Northern Rhodesia was a British protectorate in Southern Africa, now the independent country of Zambia. It was formed in 1911 by amalgamating the two earlier protectorates of Barotziland-North-Western Rhodesia and North-Eastern Rhodesia. It was initially administered, as were the two earlier protectorates, by the British South Africa Company (BSAC), a chartered company, on behalf of the British Government. From 1924, it was administered by the British Government as a protectorate, under similar conditions to other British-administered protectorates, and the special provisions required when it was administered by BSAC were terminated.

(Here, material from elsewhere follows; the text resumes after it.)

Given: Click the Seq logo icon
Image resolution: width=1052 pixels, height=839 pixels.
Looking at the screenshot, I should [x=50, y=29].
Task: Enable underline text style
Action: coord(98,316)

Although under the BSAC charter it had features of a charter colony, the BSAC's treaties with local rulers, and British legislation, gave it the status of a protectorate. The territory attracted a relatively small number of European settlers, but from the time they first secured political representation, they agitated for white minority rule, either as a separate entity or associated with Southern Rhodesia and possibly Nyasaland. The mineral wealth of Northern Rhodesia made full amalgamation attractive to Southern Rhodesian politicians, but the British Government preferred a looser association to include Nyasaland. This was intended to protect Africans in Northern Rhodesia and Nyasaland from discriminatory Southern Rhodesian laws. The Federation of Rhodesia and Nyasaland formed in 1953 was intensely unpopular among the vast African majority and its formation hastened calls for majority rule. As a result of this pressure, the country became independent in 1964 as Zambia.